* Aim of the task *
A single number is all that's needed: how many lines in the data contain the string "will".
************
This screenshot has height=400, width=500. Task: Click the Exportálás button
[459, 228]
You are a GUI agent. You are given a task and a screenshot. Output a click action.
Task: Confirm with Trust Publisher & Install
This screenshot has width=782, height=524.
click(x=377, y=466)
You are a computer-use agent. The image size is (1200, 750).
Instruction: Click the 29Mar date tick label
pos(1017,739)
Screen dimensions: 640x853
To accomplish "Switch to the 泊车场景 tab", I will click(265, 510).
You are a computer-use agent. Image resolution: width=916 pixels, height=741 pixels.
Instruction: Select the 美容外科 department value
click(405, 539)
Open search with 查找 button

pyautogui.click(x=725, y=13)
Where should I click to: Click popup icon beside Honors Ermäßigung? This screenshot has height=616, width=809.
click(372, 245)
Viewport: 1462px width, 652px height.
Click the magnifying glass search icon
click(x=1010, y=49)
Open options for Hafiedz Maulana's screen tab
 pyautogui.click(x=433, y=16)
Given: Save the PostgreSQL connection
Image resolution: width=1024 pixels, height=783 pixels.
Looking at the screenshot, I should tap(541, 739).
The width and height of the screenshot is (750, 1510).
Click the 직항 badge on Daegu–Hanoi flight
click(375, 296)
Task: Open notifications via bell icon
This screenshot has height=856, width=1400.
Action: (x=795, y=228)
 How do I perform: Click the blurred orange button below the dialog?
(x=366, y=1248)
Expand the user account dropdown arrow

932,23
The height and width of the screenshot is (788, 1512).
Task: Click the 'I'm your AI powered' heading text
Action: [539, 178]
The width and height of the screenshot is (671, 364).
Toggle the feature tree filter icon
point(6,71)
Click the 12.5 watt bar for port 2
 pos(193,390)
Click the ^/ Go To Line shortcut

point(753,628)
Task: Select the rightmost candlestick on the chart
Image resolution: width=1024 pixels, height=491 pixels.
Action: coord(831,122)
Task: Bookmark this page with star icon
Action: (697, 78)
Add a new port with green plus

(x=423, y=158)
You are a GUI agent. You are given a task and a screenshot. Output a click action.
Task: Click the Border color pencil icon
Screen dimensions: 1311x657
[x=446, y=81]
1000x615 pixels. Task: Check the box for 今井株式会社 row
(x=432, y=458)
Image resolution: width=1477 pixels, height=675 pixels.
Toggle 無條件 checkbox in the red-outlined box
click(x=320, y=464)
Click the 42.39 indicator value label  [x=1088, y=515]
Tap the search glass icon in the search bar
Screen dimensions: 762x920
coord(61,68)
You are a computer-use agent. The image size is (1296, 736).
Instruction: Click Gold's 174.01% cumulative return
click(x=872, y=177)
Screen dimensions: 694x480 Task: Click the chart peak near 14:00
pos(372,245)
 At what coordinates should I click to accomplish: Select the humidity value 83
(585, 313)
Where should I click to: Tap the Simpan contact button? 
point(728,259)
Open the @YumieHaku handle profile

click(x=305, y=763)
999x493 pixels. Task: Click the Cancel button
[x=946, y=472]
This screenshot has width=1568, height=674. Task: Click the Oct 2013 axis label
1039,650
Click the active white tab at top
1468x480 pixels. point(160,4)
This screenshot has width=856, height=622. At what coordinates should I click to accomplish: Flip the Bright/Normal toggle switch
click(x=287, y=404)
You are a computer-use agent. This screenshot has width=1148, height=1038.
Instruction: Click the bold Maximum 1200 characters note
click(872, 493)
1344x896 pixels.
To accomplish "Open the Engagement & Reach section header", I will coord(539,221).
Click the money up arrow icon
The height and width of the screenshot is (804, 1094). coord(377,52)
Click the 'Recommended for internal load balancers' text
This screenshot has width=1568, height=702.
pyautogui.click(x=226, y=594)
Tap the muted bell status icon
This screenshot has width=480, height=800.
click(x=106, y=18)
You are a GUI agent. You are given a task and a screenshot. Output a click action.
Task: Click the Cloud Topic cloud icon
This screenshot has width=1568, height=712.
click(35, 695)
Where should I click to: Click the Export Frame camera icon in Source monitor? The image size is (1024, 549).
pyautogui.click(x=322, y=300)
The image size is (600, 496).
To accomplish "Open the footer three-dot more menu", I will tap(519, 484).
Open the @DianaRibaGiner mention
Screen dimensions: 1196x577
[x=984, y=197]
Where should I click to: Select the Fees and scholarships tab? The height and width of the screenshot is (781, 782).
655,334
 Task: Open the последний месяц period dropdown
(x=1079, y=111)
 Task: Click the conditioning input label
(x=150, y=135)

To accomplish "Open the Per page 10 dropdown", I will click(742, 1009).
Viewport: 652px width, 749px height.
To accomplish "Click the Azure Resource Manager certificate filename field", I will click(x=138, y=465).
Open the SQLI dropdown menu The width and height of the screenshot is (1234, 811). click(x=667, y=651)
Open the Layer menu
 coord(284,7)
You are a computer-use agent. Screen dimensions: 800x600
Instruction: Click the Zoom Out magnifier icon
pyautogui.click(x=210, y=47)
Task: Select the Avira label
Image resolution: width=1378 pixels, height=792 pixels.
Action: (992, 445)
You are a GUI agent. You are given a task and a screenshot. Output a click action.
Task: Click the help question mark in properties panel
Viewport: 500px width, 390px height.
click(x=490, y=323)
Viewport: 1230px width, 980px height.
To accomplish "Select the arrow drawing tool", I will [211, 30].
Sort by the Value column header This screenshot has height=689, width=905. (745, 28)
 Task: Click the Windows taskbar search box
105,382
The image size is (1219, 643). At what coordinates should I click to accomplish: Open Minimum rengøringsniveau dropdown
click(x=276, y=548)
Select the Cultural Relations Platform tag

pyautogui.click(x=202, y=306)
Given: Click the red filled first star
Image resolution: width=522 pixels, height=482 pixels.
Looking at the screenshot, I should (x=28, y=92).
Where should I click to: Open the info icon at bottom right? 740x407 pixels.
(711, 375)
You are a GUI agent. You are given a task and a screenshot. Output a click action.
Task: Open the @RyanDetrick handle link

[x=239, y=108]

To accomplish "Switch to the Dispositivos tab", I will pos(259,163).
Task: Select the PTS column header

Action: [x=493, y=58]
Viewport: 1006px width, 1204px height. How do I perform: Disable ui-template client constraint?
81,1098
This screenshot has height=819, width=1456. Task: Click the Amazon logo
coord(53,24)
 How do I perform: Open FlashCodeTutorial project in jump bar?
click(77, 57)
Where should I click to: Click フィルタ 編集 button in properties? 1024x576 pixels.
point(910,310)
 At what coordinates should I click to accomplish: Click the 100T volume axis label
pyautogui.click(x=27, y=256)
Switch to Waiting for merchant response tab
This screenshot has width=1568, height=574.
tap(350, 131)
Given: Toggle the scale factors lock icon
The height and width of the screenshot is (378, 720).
************
* Exercise response *
7